Dimeric structure of D. radiodurans SSB. (A) Ribbon diagram of the D. radiodurans SSB dimer. Coloring is as in Fig. 1 A for Upper and is shown in paler colors for Lower to aid in distinguishing between the two protomers. (B) Ribbon diagram of the E. coli SSB tetramer (28). Each protomer is colored differently (red, blue, orange, and teal). (C) Orthogonal views of the surface conservation of D. radiodurans SSB. The dimeric protein surface is colored as in Fig. 1B by its conservation with E. coli SSB. Structurally similar residues present at the positions of four key aromatic residues in E. coli SSB are indicated by their single-letter code with the equivalent E. coli residues indicated in parentheses. Upper is the same orientation as in A. (D) Orthogonal views of the surface potential of D. radiodurans SSB. The dimeric protein surface is colored by its electrostatic surface potential at ±6 k_BT/e for positive (blue) or negative (red) charge potential by using the program grasp (34). Positions of several residues in D. radiodurans SSB are indicated in single-letter code, and electropositive DNA-binding residues in structurally conserved locations in E. coli SSB are indicated in parentheses. Upper is the same orientation as in A.

Fig. 3.

Higher-order assembly of D. radiodurans SSB. (A) Ribbon diagram of two crystallographically related D. radiodurans SSB dimers.
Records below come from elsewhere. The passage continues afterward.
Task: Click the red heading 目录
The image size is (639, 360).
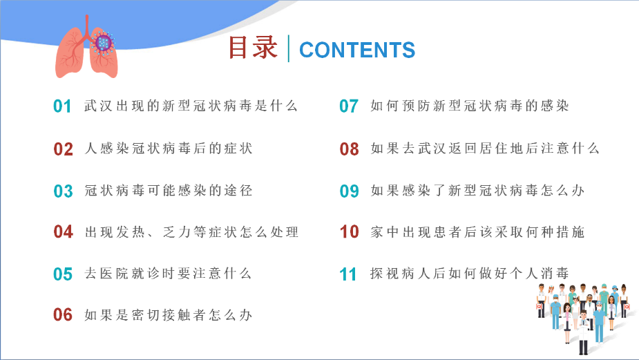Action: pos(253,48)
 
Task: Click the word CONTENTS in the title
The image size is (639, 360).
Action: pos(357,50)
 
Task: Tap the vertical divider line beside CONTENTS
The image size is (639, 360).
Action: pos(289,48)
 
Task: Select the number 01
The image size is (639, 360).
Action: pos(62,106)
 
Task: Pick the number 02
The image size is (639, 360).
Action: pos(63,149)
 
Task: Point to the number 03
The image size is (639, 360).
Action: pos(63,191)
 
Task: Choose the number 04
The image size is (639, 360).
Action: pos(63,232)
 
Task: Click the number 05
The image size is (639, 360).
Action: pos(63,274)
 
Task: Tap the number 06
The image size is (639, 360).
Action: pos(63,315)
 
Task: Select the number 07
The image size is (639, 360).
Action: pos(349,106)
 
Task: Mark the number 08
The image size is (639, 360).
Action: pos(350,149)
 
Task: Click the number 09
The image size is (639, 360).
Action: pos(350,191)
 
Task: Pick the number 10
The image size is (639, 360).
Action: pos(350,232)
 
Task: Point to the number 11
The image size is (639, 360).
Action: pos(348,274)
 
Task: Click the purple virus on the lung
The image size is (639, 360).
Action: pos(103,42)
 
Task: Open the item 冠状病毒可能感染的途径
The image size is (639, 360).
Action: pos(169,191)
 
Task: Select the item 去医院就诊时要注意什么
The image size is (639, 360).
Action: pos(168,274)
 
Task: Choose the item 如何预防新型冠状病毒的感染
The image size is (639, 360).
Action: pos(470,106)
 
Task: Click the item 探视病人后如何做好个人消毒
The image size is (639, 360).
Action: pos(470,274)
One monomer is colored as in Fig. 1 A, with the other three shown in paler colors to aid in visualization. The N-terminal OB domains and β-hairpin connectors of the two central monomers interlock to form an extensive interaction surface. (B) Ribbon diagram of two crystallographically related E. coli SSB tetramers (28). Monomers are colored as in Fig. 2B. Interaction between tetramers is mediated by the L₄₅ loops of two monomers. (C) Close-up view of the interaction surface between D. radiodurans SSB dimers. (Upper) The surface of one D. radiodurans SSB dimer is enveloped by its crystallographically related contact partner. Surfaces and ribbons are colored as in Fig. 1C, indicating that the interaction is mediated exclusively by the N-terminal OB domains and β-hairpin connectors of the adjacent protomers. (Lower) Residues that mediate the protein–protein contact (R21, Y22, E31, and Y53) and unpaired charged residues (R16, E19, and R55) are indicated. Residues labeled with a prime symbol are from the upper molecule.